Thanks for riding Indian Railways. Thanks for your money. Here’s a little something to remember us by.
On costs, a masala chai (spicy tea) cost about 10 rupees from a local tea stand, 150 rupees would easily cover a meal and tea at a typical restaurant. $15 (750 rupees) a day could easily cover daily expenses, and $10 (500 rupees) if you’re thrifty or sharing a room with someone.
One of many yoga studios in McLeod Ganj offered activities of spiritual development such as one hour Om sessions. Om is an interesting sound. It is the heart of Buddhist and Hindu mantra meditation. Meditating on any one object such as a candle flame or a single repeating sound allows the mind to focus on one thing and everything else dissolves away. The yoga studio, like many McLeod Ganj buildings was perched on the mountainside with windows peering out into the valley. Between the repeating Om’s, glancing out over the evergreen speckled valley, it’s hard not to feel at peace with just about everything, and hoping that peace extends beyond the self.
Last I heard, entry to Tibet was officially forbidden for foreigners, so one of the best chances of experiencing Tibetan food at its best, really is in McLeod Ganj. Momo’s, Tibetan bread, Tibetan butter tea and Thukpa noodles are among the specialties one can sample at Peace Cafe. Two travel mates learned to make Tibetan Momo’s (dumplings), and subsequently fell ill to food poisoning for a few days so it makes sense to use judgement when choosing a cooking class! I had chosen another activity that day, and by a random streak of luck escaped the food poisoning.
Both Oasis and Common Ground were the top two traveller cafe’s in town, in my opinion. One particular waiter at Common Ground would take your order, and randomly insert the phrase “yes please” , which was great!

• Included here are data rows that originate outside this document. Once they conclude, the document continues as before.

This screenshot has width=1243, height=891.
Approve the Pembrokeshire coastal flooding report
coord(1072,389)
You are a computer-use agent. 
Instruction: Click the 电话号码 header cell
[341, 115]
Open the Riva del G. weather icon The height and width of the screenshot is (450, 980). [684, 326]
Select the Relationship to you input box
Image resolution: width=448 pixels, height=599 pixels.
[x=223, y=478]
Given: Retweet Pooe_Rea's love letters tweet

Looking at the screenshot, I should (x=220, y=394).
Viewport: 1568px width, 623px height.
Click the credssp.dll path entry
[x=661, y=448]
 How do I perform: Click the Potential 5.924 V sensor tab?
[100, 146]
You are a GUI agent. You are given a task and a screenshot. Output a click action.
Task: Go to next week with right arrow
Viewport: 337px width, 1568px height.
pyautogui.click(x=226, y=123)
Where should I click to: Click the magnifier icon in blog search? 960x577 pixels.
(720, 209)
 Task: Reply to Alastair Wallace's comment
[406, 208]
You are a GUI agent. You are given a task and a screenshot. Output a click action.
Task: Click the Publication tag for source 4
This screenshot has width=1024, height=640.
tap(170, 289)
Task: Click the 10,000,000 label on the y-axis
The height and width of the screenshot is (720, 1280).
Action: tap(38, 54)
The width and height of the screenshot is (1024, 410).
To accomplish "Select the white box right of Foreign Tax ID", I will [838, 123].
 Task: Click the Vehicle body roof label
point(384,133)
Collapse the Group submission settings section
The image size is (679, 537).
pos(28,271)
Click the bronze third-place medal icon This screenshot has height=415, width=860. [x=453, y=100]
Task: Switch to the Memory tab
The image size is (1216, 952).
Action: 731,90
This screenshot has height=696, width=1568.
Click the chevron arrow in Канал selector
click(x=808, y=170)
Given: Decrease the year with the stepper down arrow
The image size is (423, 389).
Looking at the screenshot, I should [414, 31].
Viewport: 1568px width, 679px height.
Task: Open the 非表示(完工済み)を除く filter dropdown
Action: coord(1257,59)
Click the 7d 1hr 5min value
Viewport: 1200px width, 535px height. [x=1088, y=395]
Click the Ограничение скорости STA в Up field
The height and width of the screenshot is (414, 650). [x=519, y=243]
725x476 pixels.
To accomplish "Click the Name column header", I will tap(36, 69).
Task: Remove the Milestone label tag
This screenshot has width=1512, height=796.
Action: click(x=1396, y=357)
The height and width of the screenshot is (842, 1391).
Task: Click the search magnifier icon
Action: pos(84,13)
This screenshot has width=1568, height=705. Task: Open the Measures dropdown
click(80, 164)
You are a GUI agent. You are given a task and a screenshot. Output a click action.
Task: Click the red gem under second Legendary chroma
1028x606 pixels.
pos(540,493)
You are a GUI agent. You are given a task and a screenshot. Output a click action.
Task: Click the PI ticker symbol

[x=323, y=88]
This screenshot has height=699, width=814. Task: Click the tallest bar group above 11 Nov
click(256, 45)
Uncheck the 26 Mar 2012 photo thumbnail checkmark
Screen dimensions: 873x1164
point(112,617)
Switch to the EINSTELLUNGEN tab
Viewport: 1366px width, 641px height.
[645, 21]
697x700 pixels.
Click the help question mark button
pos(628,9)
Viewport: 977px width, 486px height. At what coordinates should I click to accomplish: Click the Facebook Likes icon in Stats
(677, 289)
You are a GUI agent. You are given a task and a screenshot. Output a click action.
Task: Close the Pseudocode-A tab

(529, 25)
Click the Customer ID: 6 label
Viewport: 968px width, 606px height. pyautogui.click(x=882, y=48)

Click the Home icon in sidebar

A mass prayer service for immolations is advertised below.
Painted rocks and prayer flags lined pathways around the main temple center in McLeod Ganj bordered by cliff edges overlooking valleys with mountains in the background. Monks and pilgrims of various types wander down meandering dirt pathways through a lightly forested area. A 45 minute walk around the temple ended passing several armed Indian military police. They were likely there for the residence of the Dalai Lama. A shame after such a peaceful meditative walk down temple paths and walkways to be reminded of such violent conflict.
Within a day’s hike of McLeod Ganj one could visit the Bhagsu Waterfall, Tushita Meditation Center up the mountain (past many wild monkeys peeking through treetops), Himalayan Iyengar Yoga Centre or one of many guided trekking excursions into the mountains.
McLeod Ganj’s charming locals with their peaceful modesty are a definite highlight of India. My prayer flags and Tibetan singing bowl souvenirs serve as reminders of my visit. As my last stop in a three month Indian journey across jungles, deserts, oceans, through caves and filthy garbage-laden urban centers, and royal palaces, this place was the perfect ending. Lessons in spiritual development were literally around every corner, and emerged through encounters with the many travelers and Buddhists that converge on this Himalayan mountainside. For myself, it was now time to leave India, and head by 12 hour overnight bus through the winding, moonlit Himalayan mountain roads into New Delhi for my flight to Bangkok. Tibetan singing bowls, prayer wheels and Om mani padme hum will remain in my memory bank, waiting to resurface when I’m in need of serenity.